Rosja stoi za hakerskimi atakami na Zachód, także na Polskę
Kreml wspiera cybernetyczne szpiegostwo i odpowiada za serię skoordynowanych, cyfrowych ataków przypisywanych hakerskiej grupie ATP28. W ostatnich dwóch latach cyberprzestępcy zaatakowali różne cele na Zachodzie - pisze w środę "Financial Times".
2014-10-29, 13:50
Do takiego wniosku dochodzi zajmująca się bezpieczeństwem cybernetycznym firma FireEye, której raport opublikowany w środę cytuje "FT".
Na liście celów wymieniane są rządy: polski, węgierski i gruziński a także międzynarodowe instytucje takie jak: NATO, Komisja Europejska, OBWE oraz zachodnie attachaty wojskowe, w tym osoby pracujące dla wojska w USA, Kanadzie i Norwegii.
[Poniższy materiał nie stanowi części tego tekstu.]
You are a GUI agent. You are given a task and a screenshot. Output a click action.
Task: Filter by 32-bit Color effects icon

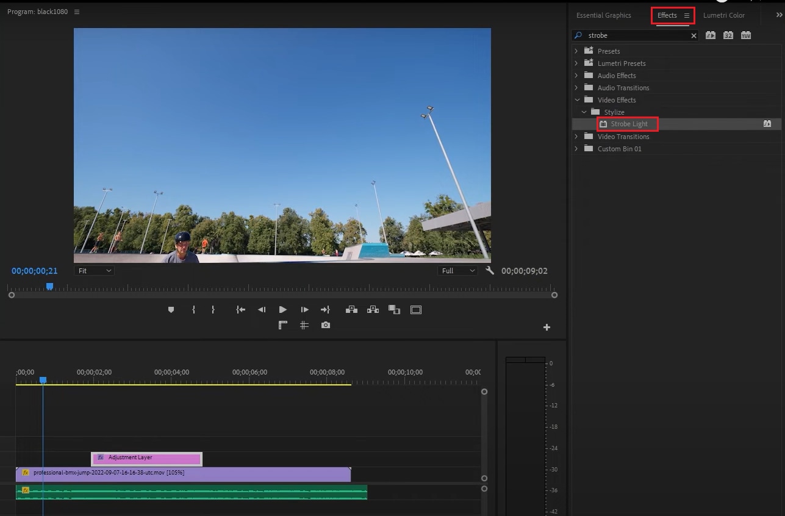click(x=728, y=35)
Charakterystyczne cechy ATP28: wybór namierzanych celów, oprogramowania, język i czas aktywności prowadzą nas do wniosku, że mamy do czynienia ze skoncentrowaną, realizowaną w dłuższym czasie działalnością szpiegowską. Z dostępnych danych wynika, że jej sponsorem jest rosyjski rząd - napisano w raporcie FireEye.
- Żywotność złośliwych programów komputerowych dowodzi, że nie są to rodzaje ataków cybernetycznych o charakterze przestępczym, znanych większości organizacji. To są akcje długofalowego namierzania celu. Wykorzystują szeroki asortyment sposobów przechwytywania poufnych informacji i danych wywiadowczych - zaznaczył Greg Day z FireEye.
REKLAMA
Wśród sposobów penetrowania systemów komputerowych raport wymienia m. in. "przynęty" nastawione na psychologiczne rozpracowanie konkretnych osób, by z ich nieświadomą pomocą uzyskać dostęp do systemów komputerowych organizacji, dla których pracują.
Elementem "przynęty" może być np. podszywanie się pod inną osobę lub organizację celem wyłudzenia poufnych danych, bądź nakłonienie kogoś do wejścia na "surogat domeny" (stronę stworzoną przez hakerów, która imituje swój pierwowzór). Rosyjski MSZ stwierdził, że nie wspiera działalności hakerów.
Rosyjscy hakerzy mieli też wykorzystać złośliwe oprogramowanie nazwane "wężem" lub "oroboro", które w marcu tego roku pomogło zaatakować kilka systemów komputerowych ukraińskiego rządu i komputery w Europie Wschodniej.
W czerwcu niektóre europejskie firmy energetyczne zostały zaatakowane przez wirusa nazwanego "energetycznym niedźwiedziem", którego także łączono z działaniami rosyjskich cyberprzestępców.